* _What this task involves_
Every entry must be transcribed exactly. Pictures are not part of the copy.

[Screenshot grounding data]
• • • • •
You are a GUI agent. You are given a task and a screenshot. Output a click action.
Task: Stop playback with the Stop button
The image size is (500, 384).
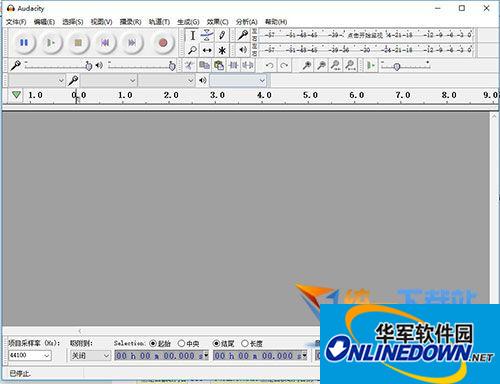click(x=78, y=43)
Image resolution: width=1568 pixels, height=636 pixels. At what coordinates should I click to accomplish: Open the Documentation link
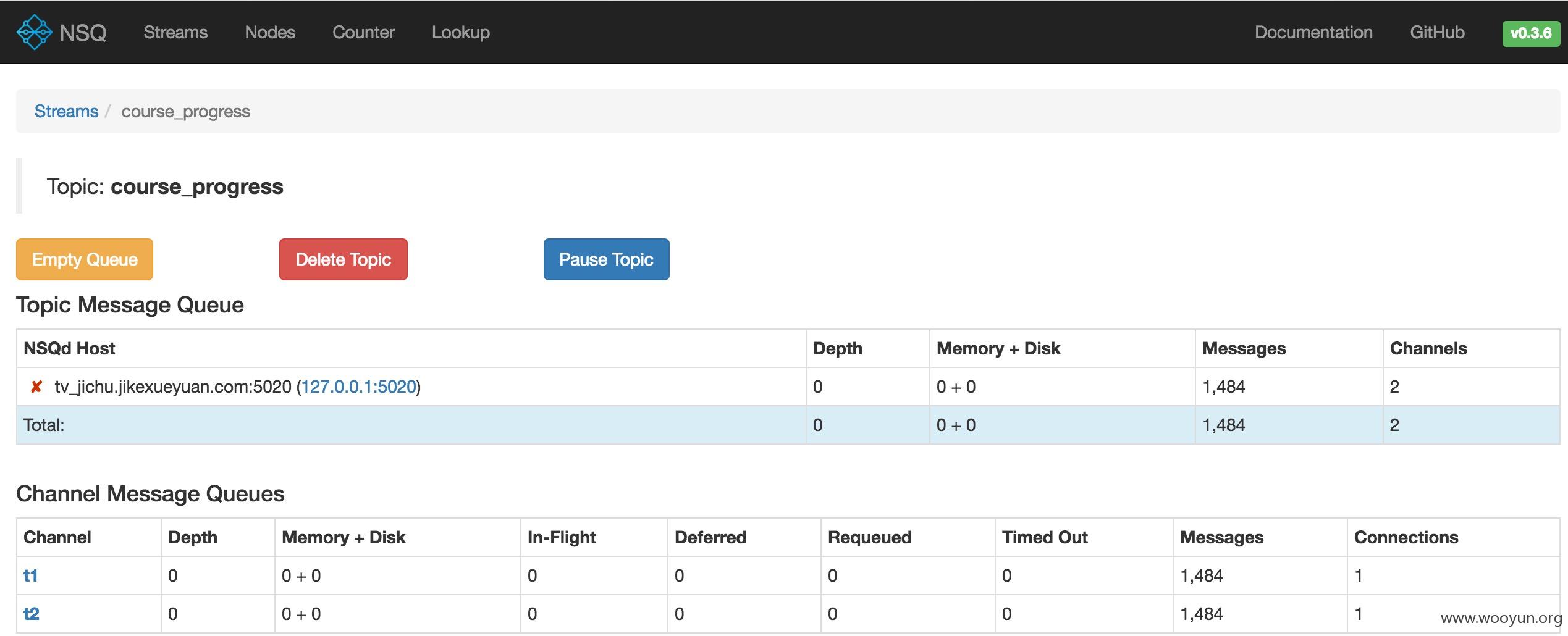coord(1313,32)
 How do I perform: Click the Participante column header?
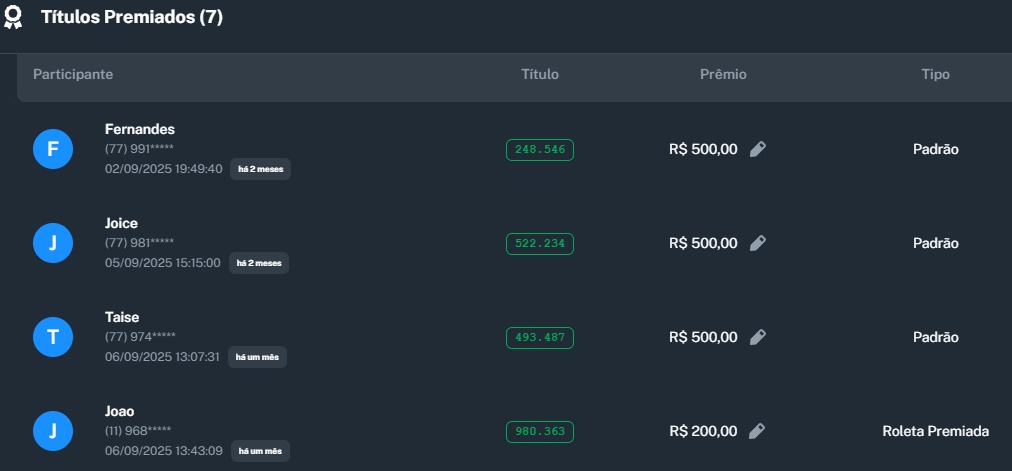tap(73, 75)
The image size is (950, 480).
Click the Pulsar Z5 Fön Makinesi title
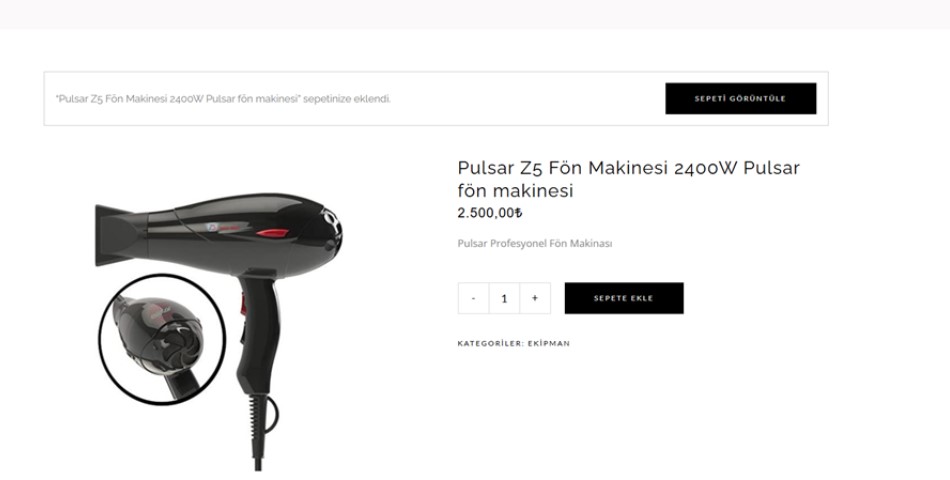tap(628, 179)
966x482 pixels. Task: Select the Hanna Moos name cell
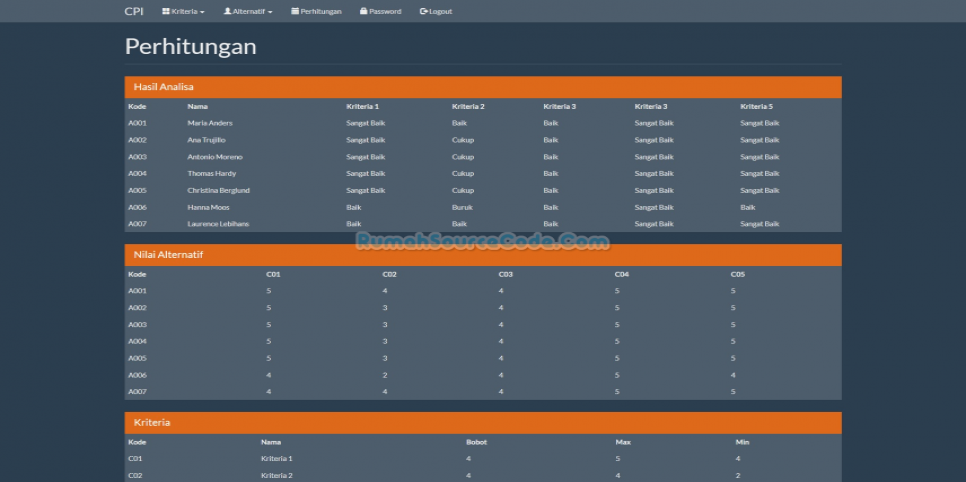(x=208, y=207)

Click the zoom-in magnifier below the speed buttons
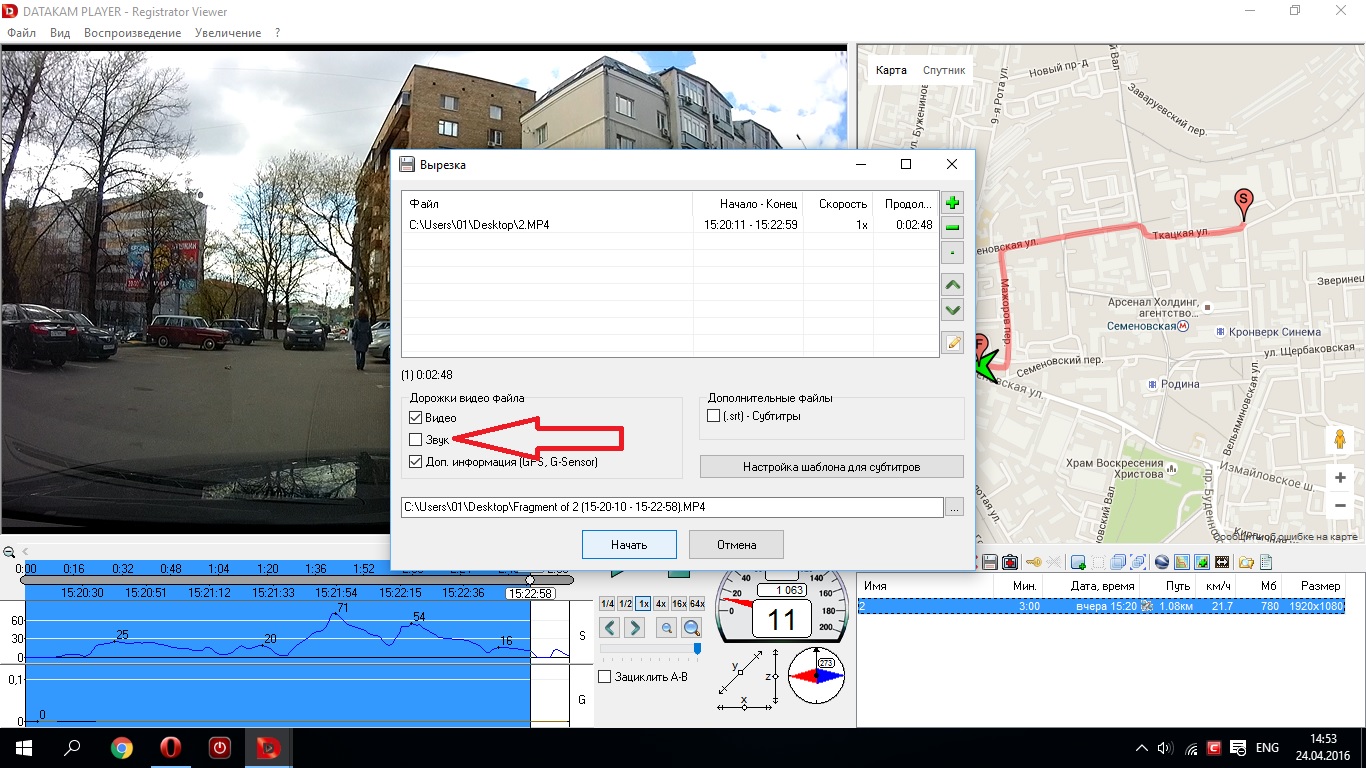point(691,628)
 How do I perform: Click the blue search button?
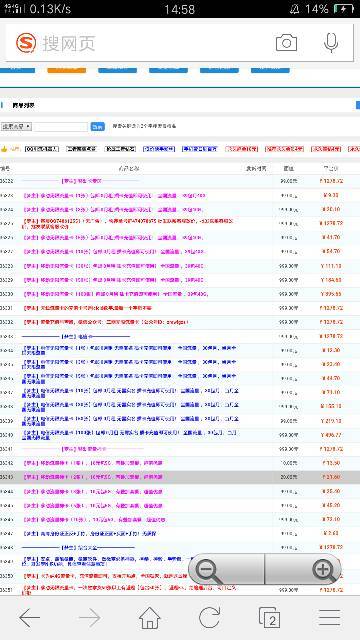tap(98, 127)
• • • • •
* _Response to this task_
You are a GUI agent. You are given a task and a screenshot. Output a click action.
Task: Stop playback with the Stop button
The image size is (500, 384).
click(x=78, y=43)
Image resolution: width=1568 pixels, height=636 pixels. At what coordinates should I click to accomplish: Open the Documentation link
coord(1313,32)
 How do I perform: Click the Participante column header?
tap(73, 75)
The image size is (950, 480).
Click the Pulsar Z5 Fön Makinesi title
tap(628, 179)
966x482 pixels. Task: Select the Hanna Moos name cell
(x=208, y=207)

Click the zoom-in magnifier below the speed buttons
point(691,628)
 How do I perform: Click the blue search button?
tap(98, 127)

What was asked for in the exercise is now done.